▶ PROBLEM DESCRIPTION: The line holding "The image size is (841, 423)." and all lines that follow it to the end of the data: return these exactly, and nothing more.

Dataset entries
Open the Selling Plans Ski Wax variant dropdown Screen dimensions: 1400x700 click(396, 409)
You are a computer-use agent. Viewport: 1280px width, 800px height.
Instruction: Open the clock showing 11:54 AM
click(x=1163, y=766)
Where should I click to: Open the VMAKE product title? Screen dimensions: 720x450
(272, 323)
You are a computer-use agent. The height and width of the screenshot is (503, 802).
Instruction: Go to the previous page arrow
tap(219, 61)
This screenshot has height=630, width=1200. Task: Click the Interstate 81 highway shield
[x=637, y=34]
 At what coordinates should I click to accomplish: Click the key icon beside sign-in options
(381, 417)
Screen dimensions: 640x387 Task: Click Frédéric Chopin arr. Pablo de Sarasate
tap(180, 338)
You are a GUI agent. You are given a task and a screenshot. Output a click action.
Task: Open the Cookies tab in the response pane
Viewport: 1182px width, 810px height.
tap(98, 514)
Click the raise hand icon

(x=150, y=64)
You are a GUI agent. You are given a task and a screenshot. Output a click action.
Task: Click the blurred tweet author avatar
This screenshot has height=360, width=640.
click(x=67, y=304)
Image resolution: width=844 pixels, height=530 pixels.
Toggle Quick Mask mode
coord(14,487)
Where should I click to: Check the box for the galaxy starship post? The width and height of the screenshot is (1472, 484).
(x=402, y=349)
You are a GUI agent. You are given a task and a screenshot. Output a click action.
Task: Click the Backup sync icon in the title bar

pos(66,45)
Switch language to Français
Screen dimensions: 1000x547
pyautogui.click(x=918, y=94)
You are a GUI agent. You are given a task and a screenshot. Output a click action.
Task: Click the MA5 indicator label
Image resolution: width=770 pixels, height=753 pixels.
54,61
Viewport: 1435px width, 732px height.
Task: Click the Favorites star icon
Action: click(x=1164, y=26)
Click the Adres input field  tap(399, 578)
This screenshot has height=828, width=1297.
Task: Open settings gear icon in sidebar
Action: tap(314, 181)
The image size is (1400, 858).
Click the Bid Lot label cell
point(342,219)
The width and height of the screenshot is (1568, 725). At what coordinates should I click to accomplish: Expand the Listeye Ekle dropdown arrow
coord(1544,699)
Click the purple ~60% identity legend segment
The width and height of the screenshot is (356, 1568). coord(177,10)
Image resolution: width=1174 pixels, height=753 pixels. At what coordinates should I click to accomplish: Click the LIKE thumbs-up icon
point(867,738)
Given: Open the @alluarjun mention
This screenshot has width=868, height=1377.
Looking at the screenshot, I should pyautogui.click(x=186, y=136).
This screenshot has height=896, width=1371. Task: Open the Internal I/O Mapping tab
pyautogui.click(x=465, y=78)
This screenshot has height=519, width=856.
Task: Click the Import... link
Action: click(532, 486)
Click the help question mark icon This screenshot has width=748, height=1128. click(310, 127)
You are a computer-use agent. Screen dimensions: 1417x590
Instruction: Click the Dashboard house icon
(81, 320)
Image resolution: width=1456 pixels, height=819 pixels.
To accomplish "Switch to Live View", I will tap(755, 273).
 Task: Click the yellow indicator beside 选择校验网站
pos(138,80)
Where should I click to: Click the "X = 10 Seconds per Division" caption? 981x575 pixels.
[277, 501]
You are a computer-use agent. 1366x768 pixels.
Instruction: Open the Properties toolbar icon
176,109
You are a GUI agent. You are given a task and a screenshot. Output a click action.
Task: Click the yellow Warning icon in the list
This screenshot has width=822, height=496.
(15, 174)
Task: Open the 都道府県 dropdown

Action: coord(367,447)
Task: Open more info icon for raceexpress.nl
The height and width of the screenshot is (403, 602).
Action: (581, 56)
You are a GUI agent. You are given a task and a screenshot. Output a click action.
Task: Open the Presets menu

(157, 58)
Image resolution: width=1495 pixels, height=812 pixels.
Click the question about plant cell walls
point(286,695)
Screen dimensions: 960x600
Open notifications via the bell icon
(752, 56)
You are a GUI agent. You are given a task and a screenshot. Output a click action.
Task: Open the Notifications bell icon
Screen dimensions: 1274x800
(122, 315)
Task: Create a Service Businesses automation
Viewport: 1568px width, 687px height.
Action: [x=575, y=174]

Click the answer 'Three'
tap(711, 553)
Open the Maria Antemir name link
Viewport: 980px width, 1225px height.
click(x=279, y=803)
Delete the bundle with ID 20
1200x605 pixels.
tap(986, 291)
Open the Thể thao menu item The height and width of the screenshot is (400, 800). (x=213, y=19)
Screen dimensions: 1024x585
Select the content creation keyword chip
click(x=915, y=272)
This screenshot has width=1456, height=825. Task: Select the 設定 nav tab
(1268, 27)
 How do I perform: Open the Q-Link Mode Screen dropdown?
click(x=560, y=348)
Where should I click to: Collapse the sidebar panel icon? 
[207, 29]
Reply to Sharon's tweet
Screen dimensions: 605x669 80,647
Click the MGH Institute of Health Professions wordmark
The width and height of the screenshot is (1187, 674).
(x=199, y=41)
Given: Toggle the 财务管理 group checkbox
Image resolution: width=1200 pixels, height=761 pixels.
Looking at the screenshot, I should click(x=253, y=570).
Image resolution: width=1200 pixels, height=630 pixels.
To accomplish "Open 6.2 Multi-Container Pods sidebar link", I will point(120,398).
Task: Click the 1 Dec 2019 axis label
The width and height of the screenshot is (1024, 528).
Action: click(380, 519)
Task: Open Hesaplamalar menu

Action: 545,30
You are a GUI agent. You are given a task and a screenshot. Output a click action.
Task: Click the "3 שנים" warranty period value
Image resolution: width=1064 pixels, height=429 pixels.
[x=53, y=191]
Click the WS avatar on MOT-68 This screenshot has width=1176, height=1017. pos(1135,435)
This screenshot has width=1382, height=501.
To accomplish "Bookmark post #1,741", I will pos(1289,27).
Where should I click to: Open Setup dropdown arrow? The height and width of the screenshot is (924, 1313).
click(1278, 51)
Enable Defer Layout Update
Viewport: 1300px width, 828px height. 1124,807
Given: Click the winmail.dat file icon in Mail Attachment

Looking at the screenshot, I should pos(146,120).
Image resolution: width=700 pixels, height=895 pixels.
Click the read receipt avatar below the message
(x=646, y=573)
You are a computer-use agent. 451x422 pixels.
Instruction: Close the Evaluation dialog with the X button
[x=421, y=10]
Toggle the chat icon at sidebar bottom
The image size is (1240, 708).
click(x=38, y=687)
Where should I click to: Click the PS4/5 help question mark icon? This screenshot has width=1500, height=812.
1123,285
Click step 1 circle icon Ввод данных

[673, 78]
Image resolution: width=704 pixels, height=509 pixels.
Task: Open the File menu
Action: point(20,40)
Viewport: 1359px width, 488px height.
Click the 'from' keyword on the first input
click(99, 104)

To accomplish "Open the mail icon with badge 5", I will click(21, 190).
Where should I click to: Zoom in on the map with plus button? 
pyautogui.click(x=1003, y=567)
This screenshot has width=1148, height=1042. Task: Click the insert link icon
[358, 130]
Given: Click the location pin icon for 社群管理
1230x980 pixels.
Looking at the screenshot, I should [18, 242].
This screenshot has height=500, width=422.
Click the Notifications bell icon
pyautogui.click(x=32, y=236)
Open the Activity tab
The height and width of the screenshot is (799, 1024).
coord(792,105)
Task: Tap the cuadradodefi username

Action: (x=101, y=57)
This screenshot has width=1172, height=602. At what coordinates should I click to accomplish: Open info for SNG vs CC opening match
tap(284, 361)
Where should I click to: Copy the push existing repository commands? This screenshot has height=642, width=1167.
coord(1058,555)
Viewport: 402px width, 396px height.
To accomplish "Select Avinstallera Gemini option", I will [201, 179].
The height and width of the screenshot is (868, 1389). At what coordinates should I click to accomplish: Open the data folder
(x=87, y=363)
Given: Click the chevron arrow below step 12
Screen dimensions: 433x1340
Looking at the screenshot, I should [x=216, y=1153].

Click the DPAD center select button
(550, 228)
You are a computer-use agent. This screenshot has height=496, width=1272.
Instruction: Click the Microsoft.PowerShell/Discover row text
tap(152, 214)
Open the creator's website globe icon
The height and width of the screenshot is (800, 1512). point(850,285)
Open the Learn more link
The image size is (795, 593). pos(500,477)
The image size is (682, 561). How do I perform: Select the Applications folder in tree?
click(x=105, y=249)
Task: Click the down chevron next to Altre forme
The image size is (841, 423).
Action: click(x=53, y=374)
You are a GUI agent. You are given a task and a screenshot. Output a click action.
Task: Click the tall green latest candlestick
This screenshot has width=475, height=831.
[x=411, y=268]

▶ EXERCISE SOLUTION:
The image size is (841, 423).
Action: click(x=53, y=374)
You are a GUI agent. You are given a task and a screenshot. Output a click action.
Task: Click the tall green latest candlestick
This screenshot has width=475, height=831.
[x=411, y=268]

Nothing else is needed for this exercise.